Top of Data extracts

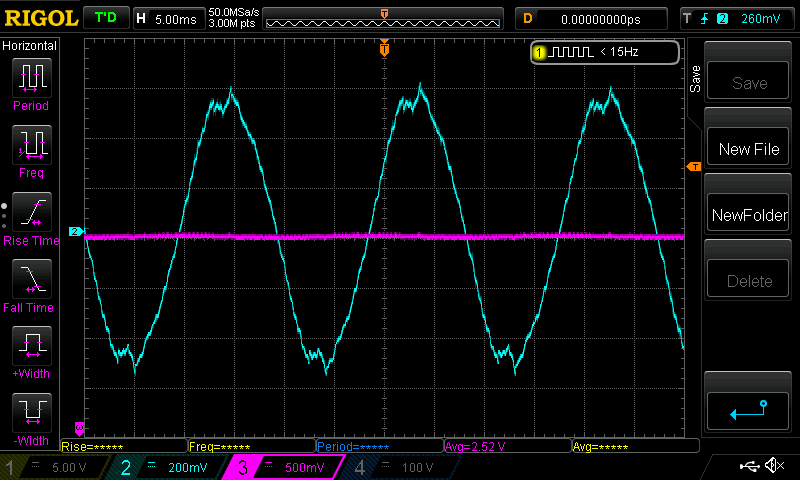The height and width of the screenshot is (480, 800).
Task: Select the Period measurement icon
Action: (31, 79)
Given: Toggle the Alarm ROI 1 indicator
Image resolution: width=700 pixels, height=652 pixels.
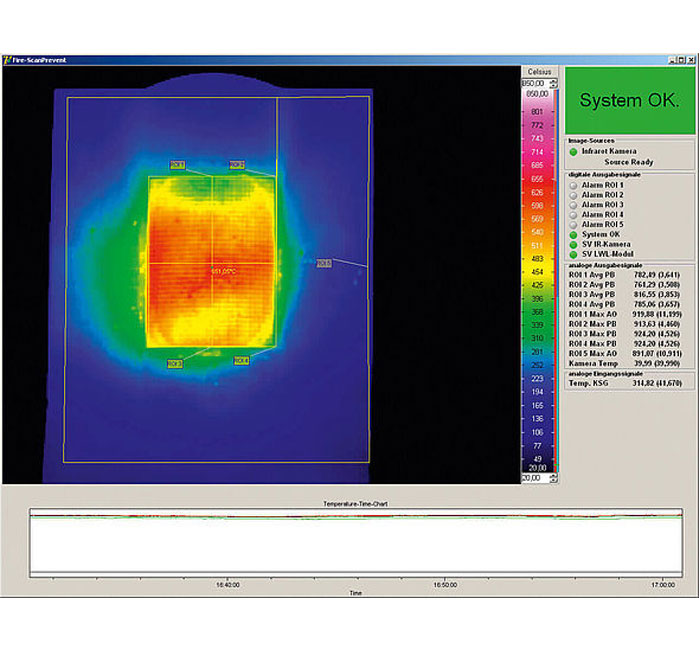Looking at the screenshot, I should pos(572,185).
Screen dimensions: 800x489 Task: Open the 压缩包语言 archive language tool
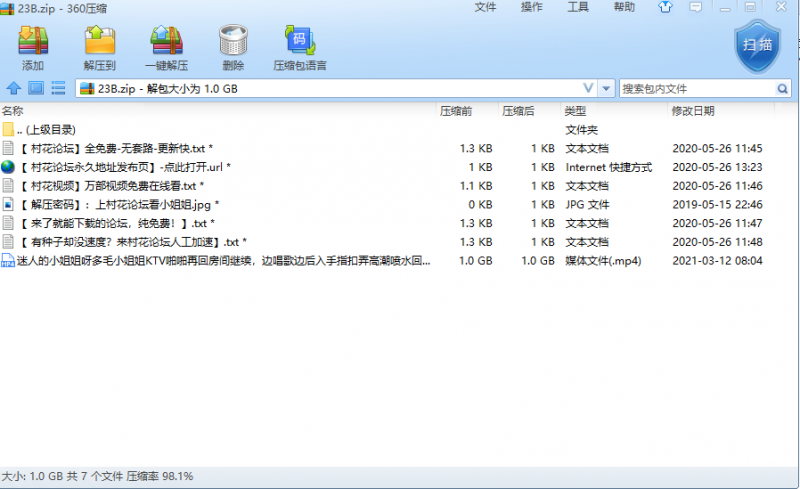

Bottom of Data extracts

◆ **Exercise aim**:
Retype, exactly as written, each line from the one containing "Given: Toggle the Alarm ROI 1 indicator" through the end of the data above, and leave out every picture.

◆ **Output**:
Given: Toggle the Alarm ROI 1 indicator
Image resolution: width=700 pixels, height=652 pixels.
Looking at the screenshot, I should pos(572,185).
Screen dimensions: 800x489 Task: Open the 压缩包语言 archive language tool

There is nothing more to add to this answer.